# WORK TO COMPLETE
a - In the forum thread about Advanced Acrylics, how long did the buyer wait before ordering a tank from another vendor?
b - Extend the forum thread about the Advanced Acrylics refund complaint by writing what comes next after its final reply.

# TEXT PROVIDED
[BEGIN]
# Advanced Acrylics



## plantman3

I purchased and paid in full for an acrylic aquarium from John (owner) at Advanced Acrylics located in Jarupa valley California in February 2014. After waiting for fourteen months and dealing with Johns constant lies and excuses, I ordered a tank from another vendor. I requested my $6000.00 (as noted in my credit card statement) back from Advanced Acrylics. Although John texted me on numerous occasions promising to return my money, as of July first 2015, I have not received a penny of my refund. I contacted the BBB and the Riverside District Attorneys Office and filed a complaint. John has not responded to either of these organizations. This individual, who claims to be a legitimate businessman, has in reality, stolen my money. It is difficult to fathom how Advanced Acrylics is able to remain in business. I am a senior citizen who is living on a fixed income. The loss of this amount of money will have a significant impact on my quality of life. This posting is a warning to anyone contemplating doing business with Advanced Acrylics. "Caveat Emptor. Buyer Beware".


----------



## Jumbo Dwarf Gourami

That's horrible; I hope you get your money back and justice is served.
[END]
# STORED DATA
[BEGIN]
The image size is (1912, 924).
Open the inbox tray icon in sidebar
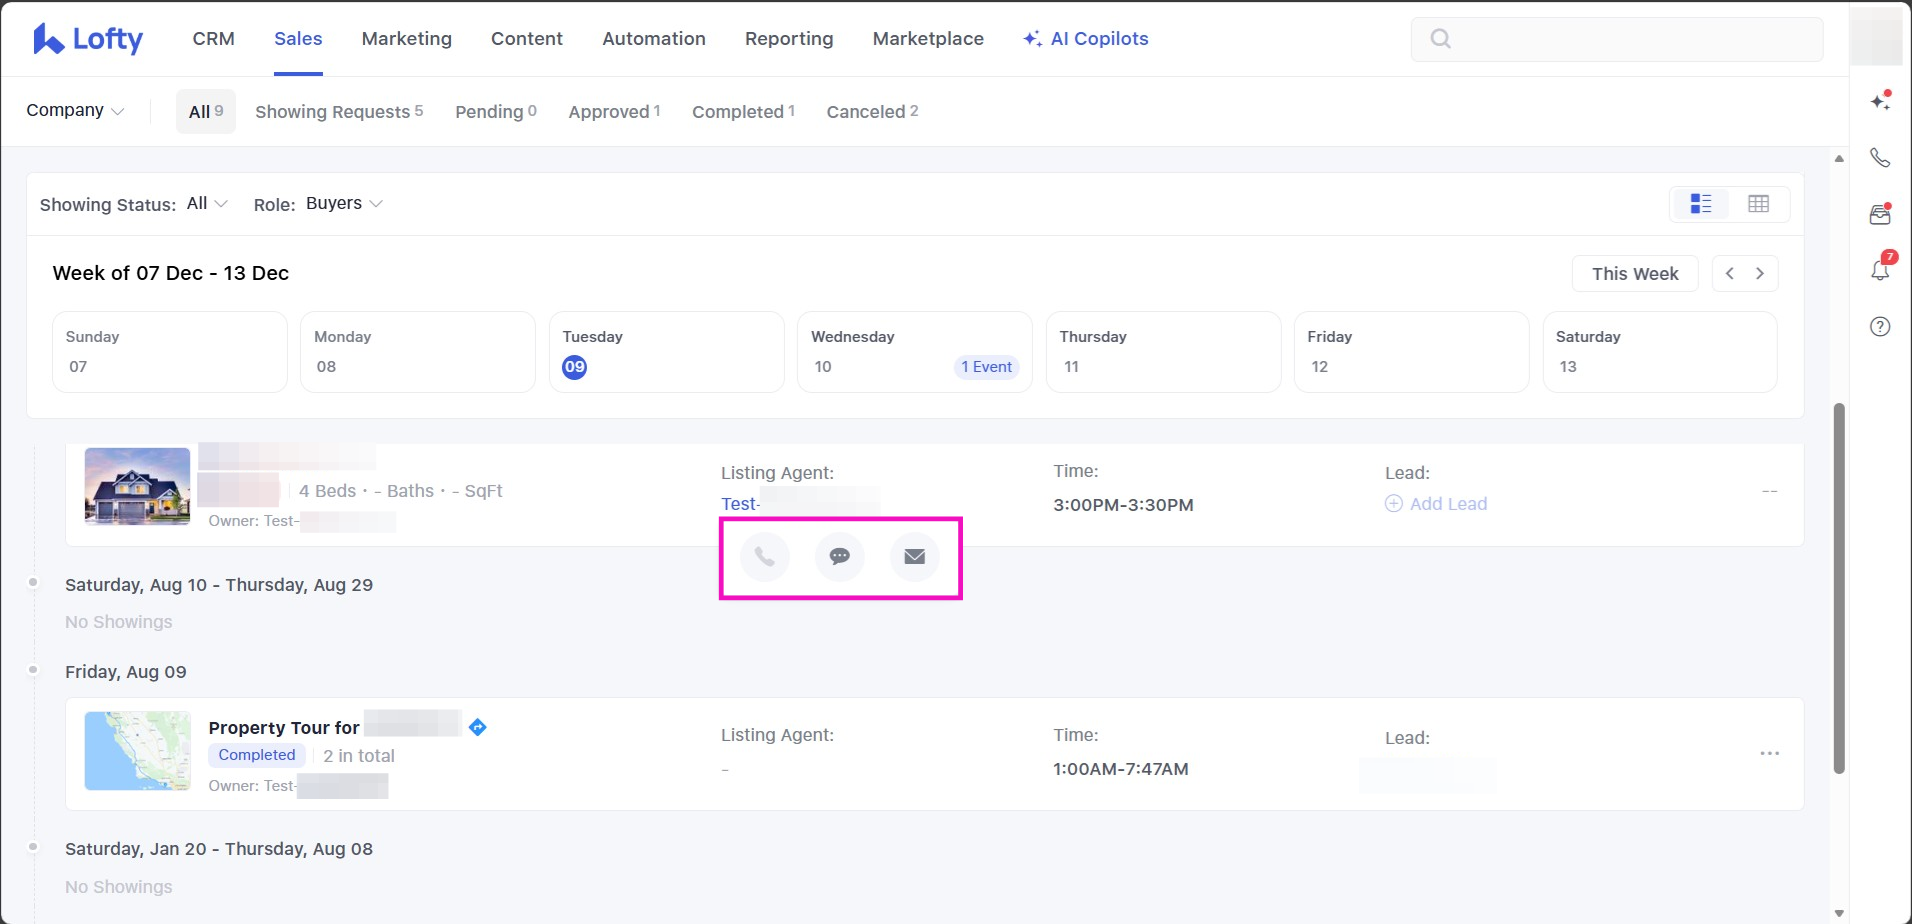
[END]
# RESULTS OF THE TASKS
a - Fourteen months.

b -
----------



## plantman3

*Beware of Advanced Acrylics*

This is my second post regarding Advanced Acrylics, which is located in Jurupa Valley California. I purchased and paid in full for a 240 acrylic aquarium from John, the owner, in 2/14. After waiting for 14 months for the aquarium, I purchased a tank from another vendor. I requested a refund from John, and he agreed to return my money. As of 7/10/15, I have not received a penny of my refund (over $3,000.00). Last week John actually lied to me (again) and stated that my refund check was "in the mail" and I would receive it this Friday (7/10). The check of course did not arrive. This individual, who claims to be a legitimate businessman literally robbed my money. I have no choice but to continue posting until I get my money back. This is a warning to anyone contemplating doing business with Advanced Acrylics. "Caveat Emptor", buyer beware.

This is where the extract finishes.